The features in the tf_record are:
name_to_features = {
"input_ids": tf.FixedLenFeature([128], tf.int64),
"input_mask": tf.FixedLenFeature([128], tf.int64),
"segment_ids": tf.FixedLenFeature([128], tf.int64),
"label_ids": tf.FixedLenFeature([], tf.int64),
}
where:
- input_ids: the input sequence tokenized using the BERT tokenizer
- input_mask: mask of 0/1 corresponding to the input_ids
- segment_ids: 0/1 segment ids following BERT
- label_ids: classification label
Note that the above features are same as that used in the code of BERT fine-tuning for classification, so code in the BERT github repository can be used for creating the tf_record files.
The followiing arguments to run_classifier_pretrain.py need to be set:
- task_eval_files: train_tf_record, eval_tf_record
- where train_tf_record is the train file for the task and eval_tf_record is the test file
- test_num_labels: number of classes in the task
LEOPARD Fine-tuning
Hyper-parameters for the LEOPARD model:
-
K = 4:
--num_train_epochs=150*N
--train_batch_size=2*N -
K = 8:
--num_train_epochs=200*N --train_batch_size=2*N -
K = 16:
--num_train_epochs=200*N --train_batch_size=4*N -
K = 32:
--num_train_epochs=50*N --train_batch_size=2*N
In addition, set the argument warp_layers=false
for fine-tuning the LEOPARD model.
Meta-Training
This requires large training time and typically should be run on multiple GPU.
SMLMT data file name should begin with "meta_pretain" and end with the value of N for the tasks in that file (on file per N), for example "meta_pretrain_3.tf_record" for 3-way tasks.

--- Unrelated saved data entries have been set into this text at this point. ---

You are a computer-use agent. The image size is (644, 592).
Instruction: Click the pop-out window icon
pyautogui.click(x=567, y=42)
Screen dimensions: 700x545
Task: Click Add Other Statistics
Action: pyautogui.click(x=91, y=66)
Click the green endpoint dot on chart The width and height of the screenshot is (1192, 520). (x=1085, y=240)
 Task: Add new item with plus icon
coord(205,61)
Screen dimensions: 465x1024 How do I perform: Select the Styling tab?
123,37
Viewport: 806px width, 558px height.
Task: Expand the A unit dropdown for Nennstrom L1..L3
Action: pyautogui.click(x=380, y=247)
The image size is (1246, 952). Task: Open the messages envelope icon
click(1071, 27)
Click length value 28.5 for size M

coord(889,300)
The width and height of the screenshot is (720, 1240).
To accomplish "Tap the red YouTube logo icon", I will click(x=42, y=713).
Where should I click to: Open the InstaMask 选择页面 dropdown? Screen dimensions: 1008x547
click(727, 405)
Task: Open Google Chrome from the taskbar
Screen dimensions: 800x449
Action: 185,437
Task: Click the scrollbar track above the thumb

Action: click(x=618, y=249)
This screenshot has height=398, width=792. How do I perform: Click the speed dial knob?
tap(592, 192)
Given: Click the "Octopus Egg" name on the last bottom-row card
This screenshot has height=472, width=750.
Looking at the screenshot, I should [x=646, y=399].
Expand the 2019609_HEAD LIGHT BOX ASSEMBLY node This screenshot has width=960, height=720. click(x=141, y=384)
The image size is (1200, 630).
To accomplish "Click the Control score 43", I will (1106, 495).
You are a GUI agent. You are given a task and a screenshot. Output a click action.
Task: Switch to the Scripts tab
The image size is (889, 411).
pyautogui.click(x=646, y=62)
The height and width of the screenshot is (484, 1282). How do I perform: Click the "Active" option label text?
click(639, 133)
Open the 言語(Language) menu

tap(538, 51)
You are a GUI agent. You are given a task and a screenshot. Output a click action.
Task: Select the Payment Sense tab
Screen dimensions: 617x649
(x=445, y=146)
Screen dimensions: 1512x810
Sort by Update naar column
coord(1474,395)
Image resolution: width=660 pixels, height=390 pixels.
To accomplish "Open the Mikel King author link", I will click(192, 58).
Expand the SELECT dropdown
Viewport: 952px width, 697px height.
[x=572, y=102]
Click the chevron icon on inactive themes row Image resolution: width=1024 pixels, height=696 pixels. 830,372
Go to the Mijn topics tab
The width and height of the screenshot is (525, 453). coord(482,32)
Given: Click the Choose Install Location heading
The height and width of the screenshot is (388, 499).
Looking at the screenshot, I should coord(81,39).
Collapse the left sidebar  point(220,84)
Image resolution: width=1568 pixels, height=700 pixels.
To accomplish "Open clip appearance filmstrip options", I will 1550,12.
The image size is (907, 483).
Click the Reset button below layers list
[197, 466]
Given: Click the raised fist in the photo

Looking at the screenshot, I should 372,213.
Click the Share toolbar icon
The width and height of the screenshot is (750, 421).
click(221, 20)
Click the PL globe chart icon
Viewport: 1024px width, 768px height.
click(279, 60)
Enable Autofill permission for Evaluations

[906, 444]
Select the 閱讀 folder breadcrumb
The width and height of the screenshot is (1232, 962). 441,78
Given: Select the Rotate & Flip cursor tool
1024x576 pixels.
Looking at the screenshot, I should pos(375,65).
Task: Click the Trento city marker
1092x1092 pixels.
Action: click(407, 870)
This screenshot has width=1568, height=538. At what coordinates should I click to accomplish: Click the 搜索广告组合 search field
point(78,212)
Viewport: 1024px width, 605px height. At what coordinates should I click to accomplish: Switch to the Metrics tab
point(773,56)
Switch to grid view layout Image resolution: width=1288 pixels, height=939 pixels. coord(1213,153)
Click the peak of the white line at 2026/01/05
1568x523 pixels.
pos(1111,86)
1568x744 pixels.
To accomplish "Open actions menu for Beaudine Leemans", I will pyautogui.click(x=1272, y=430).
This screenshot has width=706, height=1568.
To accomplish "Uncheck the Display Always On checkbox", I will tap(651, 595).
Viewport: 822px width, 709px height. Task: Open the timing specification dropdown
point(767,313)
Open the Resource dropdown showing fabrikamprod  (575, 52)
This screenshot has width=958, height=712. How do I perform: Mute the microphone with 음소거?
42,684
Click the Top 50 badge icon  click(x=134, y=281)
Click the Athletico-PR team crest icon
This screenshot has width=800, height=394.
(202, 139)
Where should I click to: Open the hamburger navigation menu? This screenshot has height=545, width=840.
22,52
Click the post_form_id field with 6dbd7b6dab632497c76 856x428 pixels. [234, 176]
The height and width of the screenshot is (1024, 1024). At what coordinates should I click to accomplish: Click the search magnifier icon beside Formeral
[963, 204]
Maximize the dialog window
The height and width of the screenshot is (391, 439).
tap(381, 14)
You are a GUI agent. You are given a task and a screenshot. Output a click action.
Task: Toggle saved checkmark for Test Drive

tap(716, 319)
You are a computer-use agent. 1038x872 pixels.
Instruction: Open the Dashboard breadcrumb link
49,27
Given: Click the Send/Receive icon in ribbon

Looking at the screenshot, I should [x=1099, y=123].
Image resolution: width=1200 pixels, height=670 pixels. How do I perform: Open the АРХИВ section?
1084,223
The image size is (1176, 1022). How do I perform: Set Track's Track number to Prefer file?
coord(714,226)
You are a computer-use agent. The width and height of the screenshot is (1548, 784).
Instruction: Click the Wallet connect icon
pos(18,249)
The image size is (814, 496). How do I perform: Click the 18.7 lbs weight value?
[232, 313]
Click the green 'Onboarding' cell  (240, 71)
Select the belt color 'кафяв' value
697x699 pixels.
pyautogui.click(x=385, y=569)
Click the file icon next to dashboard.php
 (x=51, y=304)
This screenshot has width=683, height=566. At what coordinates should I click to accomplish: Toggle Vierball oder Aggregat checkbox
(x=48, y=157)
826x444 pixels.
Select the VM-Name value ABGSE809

The training code will take train_batch_size
many examples at a time starting from the beginning of the files (without shuffling) and treat that as one task for training.
Meta-training can be run using the following command:
python run_classifier_pretrain.py \
--do_train=true \
--task_train_files=${TRAIN_FILES} \
--num_train_epochs=1 \
--save_checkpoints_steps=5000 \
--max_seq_length=128 \
--task_eval_files=${TASK_EVAL_FILES} \
--tasks_per_gpu=1 \
--num_eval_tasks=1 \
--num_gpus=4 \
--learning_rate=1e-05 \
--train_lr=1e-05 \
--keep_prob=0.9 \
--attention_probs_dropout_prob=0.1 \
--hidden_dropout_prob=0.1 \
--SGD_K=1 \
--meta_batchsz=80 \
--num_batches=8 \
--train_batch_size=90 \
--min_layer_with_grad=0 \
--train_word_embeddings=true \
--use_pooled_output=true \
--output_layers=2 \
--update_only_label_embedding=true \
--use_euclidean_norm=false \
--label_emb_size=256 \
--stop_grad=true \
--eval_batch_size=90 \
--eval_examples_per_task=2000 \
--is_meta_sgd=true \
--data_sqrt_sampling=true \
--deep_set_layers=0 \
--activation_fn=tanh \
--clip_lr=true \
--inner_epochs=1 \
--warp_layers=true \
--min_inner_steps=5 \
--average_query_every=3 \
--weight_query_loss=true \
--output_dir=${output_dir} \
--pretrain_task_weight=0.5
References:
Code is based on the public repository: https://github.com/google-research/bert
Devlin, Jacob and Chang, Ming-Wei and Lee, Kenton and Toutanova, Kristina. BERT: Pre-training of Deep Bidirectional Transformers for Language Understanding. arXiv preprint arXiv:1810.04805, 2018.